The week-52 sign-off is called the ‘final declaration’. Your tutor needs to be sure that you are competent in all areas of practice before they are able to sign off the final declaration. If any areas of your performance raise doubt that this is the case, we would not expect your tutor to sign your final declaration. If this happens, you may have to complete an extra 26 weeks’ training somewhere else – unless your employer is able to extend your present training placement.
Your tutor can, if they feel it is appropriate, sign off the 52-week declaration from week 49 onwards. But they should only do so if they feel that you have met the required standard, not because you want to register on a particular date. Once the tutor signs the declaration, they are not able to revoke it. This means that if you do not preform to the required standard after you have been signed off, this would be considered as a fitness to practice concern.
It is up to you to make the most of your pre-registration year and develop the skills, knowledge and behaviours you will need to work independently as a professional pharmacist.

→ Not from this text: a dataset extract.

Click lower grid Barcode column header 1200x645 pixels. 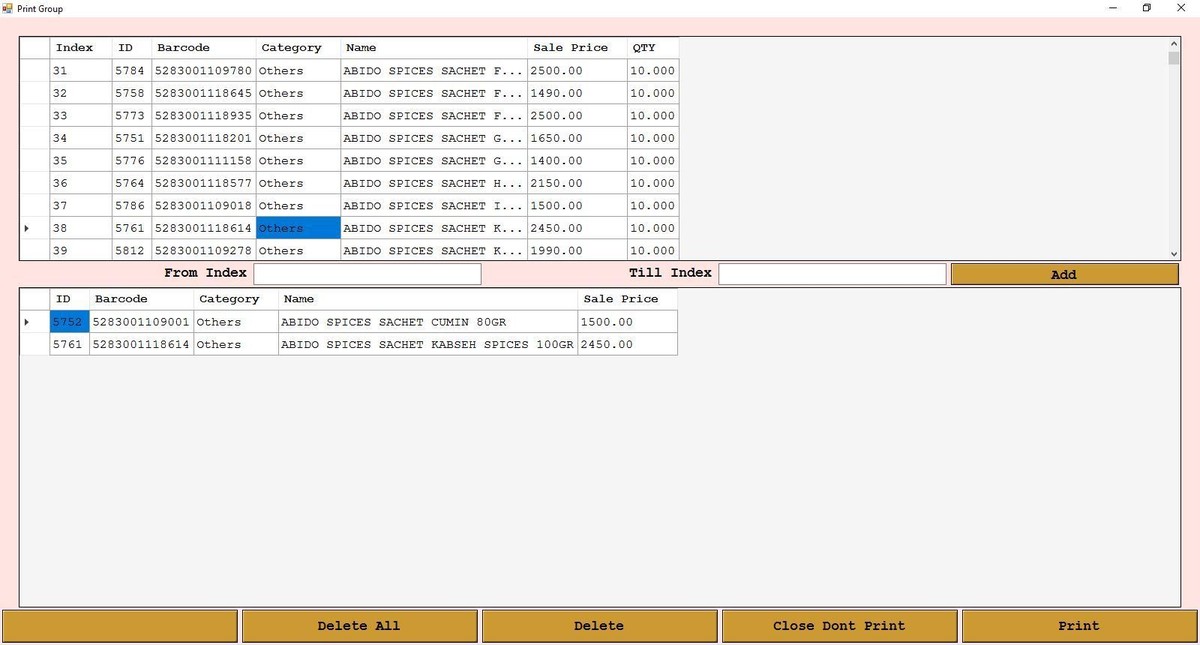[x=141, y=299]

2.5 What are the key points in the pre-registration year?
The timeline below shows when you need to make contact with the GPhC. You can send scanned copies of most of the forms to us by email, but you will need to send hard copies of some documents to support your registration application, which you must complete on myGPhC. We recommend that you keep a copy of anything that you send us.
2.6 The learning contract
Your tutor plays a key role in your training year. If you would like to find out more about their role, go to the tutor section on our website.
You enter into a learning contract with your tutor as part of your application to join the pre-registration scheme. The contract summarises how your training year will be delivered and must include:
- your details
- your tutor’s details
- details of where your training will take place
- how you will be supervised
If your tutor changes during the training year, you will need to enter into a new learning contract. So that we can review and approve the change, you must send us the new contract as part of a Change of Training details form. The change will only be recognised once we have received the form and approved the change.

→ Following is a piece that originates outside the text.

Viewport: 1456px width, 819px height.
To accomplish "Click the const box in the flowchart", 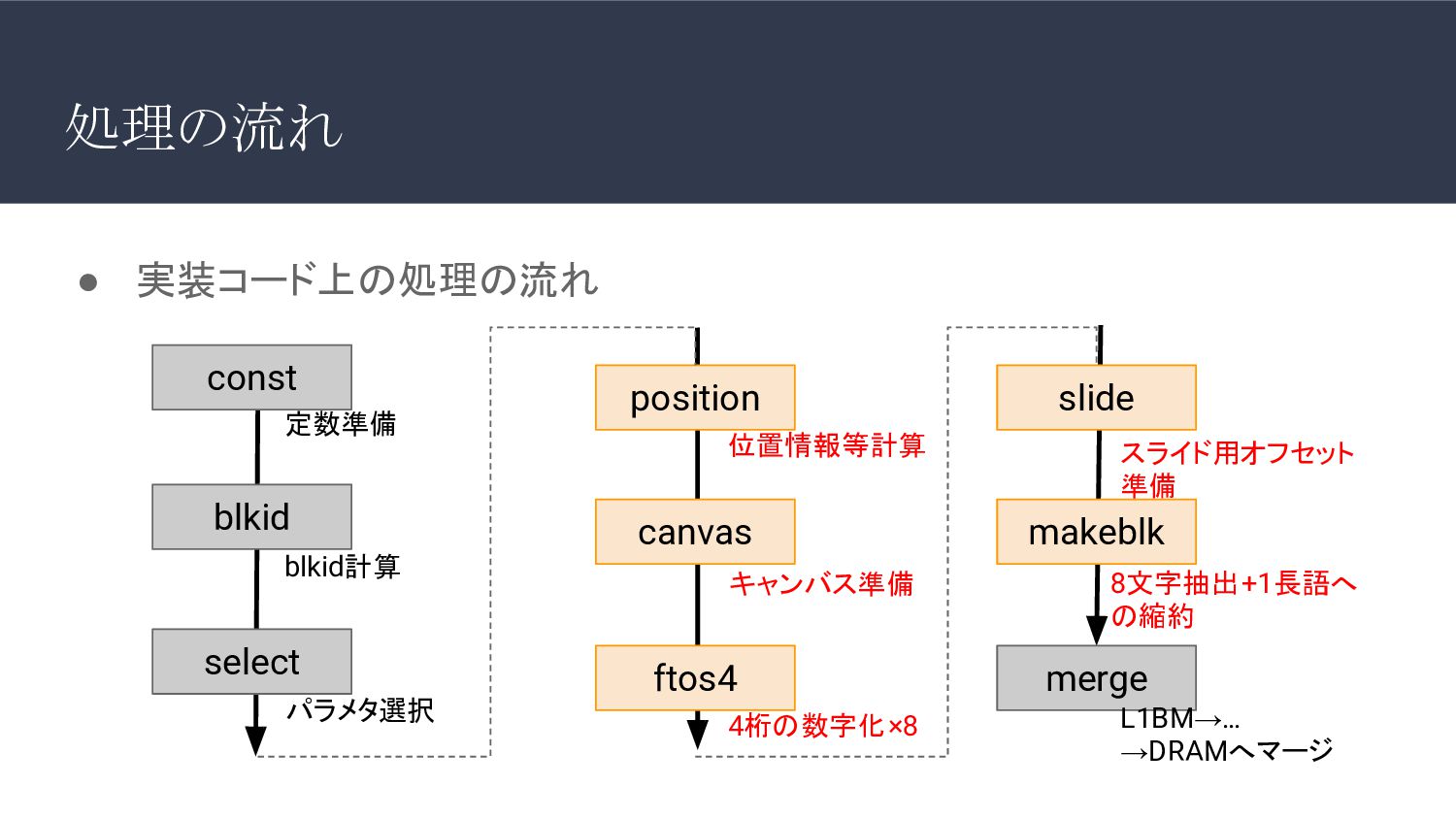I will click(x=251, y=377).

2.7 Your pre-registration number
You will be given a unique pre-registration number, which is printed on your welcome letter. This is the reference number you should quote if you contact us. Your training record is also included with your welcome letter, which you can download from myGPhC.
If you find any mistakes on your training record, you are responsible for telling us about them. If you do not, this could mean that we are not able to recognise your training, which could affect when you are able to sit the registration assessment.
Your training record displayed in myGPhC is not able to be updated. If you do need tell us about any changes, make sure you email or phone the Contact Centre. We will send you an updated training record to confirm these.